Mit CAD-Daten künstliche Trainingsbilder generieren
Stehen Anwender am Anfang eines Fertigungsprozesses, existieren noch keine realen Fotos – weder OK- noch NOK-Daten. Das Fraunhofer IGD forscht an Verfahren, mit virtuellen Kameras aus diversen Perspektiven und Orientierungen, um Bilder der dreidimensionalen Modelle auf Basis von CAD-Daten zu generieren. Anschließend versehen sie das Bauteil virtuell mit unterschiedlichen Materialien und dann einer Vielzahl an Hintergründen. „So lassen sich innerhalb kürzester Zeit zahlreiche Bilder erzeugen und Trainingsdatenbanken aufbauen, ohne je reale Fotos hinzufügen zu müssen“, erklärt Holger Graf, Abteilungsleiter Virtual und Augmented Reality am Fraunhofer IGD.

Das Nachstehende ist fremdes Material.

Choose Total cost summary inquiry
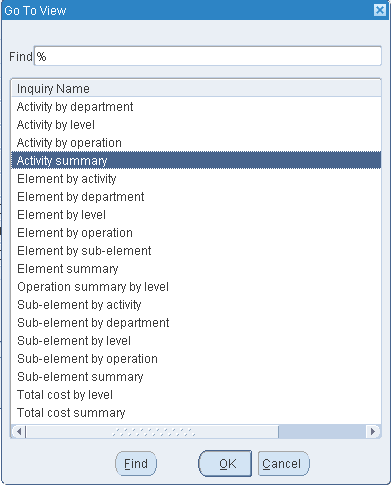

Das Prüfsystem hat im Betrieb den realen Aufbau und die Produktkonfiguration noch nie zuvor gesehen – und kann dennoch das Objekt erkennen, klassifizieren und dessen Lage schätzen. Das verkürzt die Umrüstzeit des Prüfsystems, unabhängig von Art und Anzahl der Produktvarianten. Das Fraunhofer IGD entwickelte die Technologie insbesondere für die Zusammenbau- oder Bauzustandskontrolle im Automobil- und Nutzfahrzeugbau sowie bei der Betriebsmittelfertigung.
Ein weiteres Beispiel zeigt die Anwendung der Lösung in der Fertigung von Airbag-Zündern. Hier kommt der automatisierten, optischen Qualitätskontrolle eine besondere Bedeutung zu: Das Endprodukt hat eine hohe Sicherheitsrelevanz und kann zudem nicht abschließend getestet werden. Denn die Airbags sind nach einmaligem Auslösen nicht mehr zu verwenden.
Optimal klassifizieren allein mit OK-Daten
In anderen Anwendungsfällen kann die Qualitätsprüfung nicht anhand der CAD-Daten erfolgen. Das liegt daran, dass diese entweder nicht vorliegen oder dass nicht das Produkt in seinem Ursprungszustand, sondern sein Erscheinungsbild nach einer Belastungsprobe beurteilt werden soll. In der Konsequenz müssen die Unternehmen ihre KI-Systeme mit Realdaten trainieren. Um auf die Vielzahl an NOK-Daten verzichten zu können, entwickelte Ulrich Krispel mit seinem Team vom Fraunhofer Austria eine Lösung, die allein aus OK-Daten lernt. Diese wurden im Sinne des Produktionsbetriebes als „in Ordnung“ qualifiziert, müssen somit nicht nachbearbeitet oder aussortiert werden. Das Verfahren lernt also eine Variation der Normalität und erkennt schließlich auch Abweichungen davon. So kann die KI auch zuvor nicht gesehene Fehler finden. Denn wird die KI klassisch mit NOK-Daten trainiert, ist das ein bekanntes Problem: Sie kann nicht angemessen reagieren, wenn sie mit einem Bild konfrontiert wird, das außerhalb der bekannten Fehlerklassen liegt. Der Grund dafür ist, dass die KI lediglich darauf trainiert wurde, bekannte Fehler zu erkennen und zu klassifizieren.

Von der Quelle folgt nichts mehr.